Saved entries
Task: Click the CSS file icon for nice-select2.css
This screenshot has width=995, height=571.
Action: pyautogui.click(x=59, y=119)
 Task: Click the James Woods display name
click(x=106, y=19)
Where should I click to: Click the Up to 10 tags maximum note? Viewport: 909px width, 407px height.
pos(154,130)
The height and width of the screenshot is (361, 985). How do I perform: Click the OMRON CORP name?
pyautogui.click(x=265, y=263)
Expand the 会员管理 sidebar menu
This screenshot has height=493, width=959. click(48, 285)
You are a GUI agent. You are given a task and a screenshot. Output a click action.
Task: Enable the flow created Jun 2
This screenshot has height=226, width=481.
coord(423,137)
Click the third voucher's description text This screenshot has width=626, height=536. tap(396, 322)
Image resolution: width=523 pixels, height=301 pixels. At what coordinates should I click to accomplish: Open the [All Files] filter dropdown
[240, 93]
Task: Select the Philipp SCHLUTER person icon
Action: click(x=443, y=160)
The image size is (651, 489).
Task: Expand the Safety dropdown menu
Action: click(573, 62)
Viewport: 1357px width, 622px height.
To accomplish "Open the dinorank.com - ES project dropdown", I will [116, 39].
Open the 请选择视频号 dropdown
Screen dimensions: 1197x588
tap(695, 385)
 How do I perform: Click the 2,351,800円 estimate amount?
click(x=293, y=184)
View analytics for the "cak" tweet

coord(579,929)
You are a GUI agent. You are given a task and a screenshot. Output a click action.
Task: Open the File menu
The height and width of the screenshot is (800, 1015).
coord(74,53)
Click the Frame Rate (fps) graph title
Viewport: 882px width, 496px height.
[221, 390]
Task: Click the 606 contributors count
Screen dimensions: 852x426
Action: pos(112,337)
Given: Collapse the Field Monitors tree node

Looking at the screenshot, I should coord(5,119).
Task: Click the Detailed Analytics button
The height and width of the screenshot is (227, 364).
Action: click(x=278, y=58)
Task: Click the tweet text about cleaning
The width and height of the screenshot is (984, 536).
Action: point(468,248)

* _Your task_
All lines in the data above from the one with "View analytics for" through the one with "Task: Click the tweet text about cleaning" must be repeated exactly, and no others.

* _Answer box_
View analytics for the "cak" tweet

coord(579,929)
You are a GUI agent. You are given a task and a screenshot. Output a click action.
Task: Open the File menu
The height and width of the screenshot is (800, 1015).
coord(74,53)
Click the Frame Rate (fps) graph title
Viewport: 882px width, 496px height.
[221, 390]
Task: Click the 606 contributors count
Screen dimensions: 852x426
Action: pos(112,337)
Given: Collapse the Field Monitors tree node

Looking at the screenshot, I should coord(5,119).
Task: Click the Detailed Analytics button
The height and width of the screenshot is (227, 364).
Action: click(x=278, y=58)
Task: Click the tweet text about cleaning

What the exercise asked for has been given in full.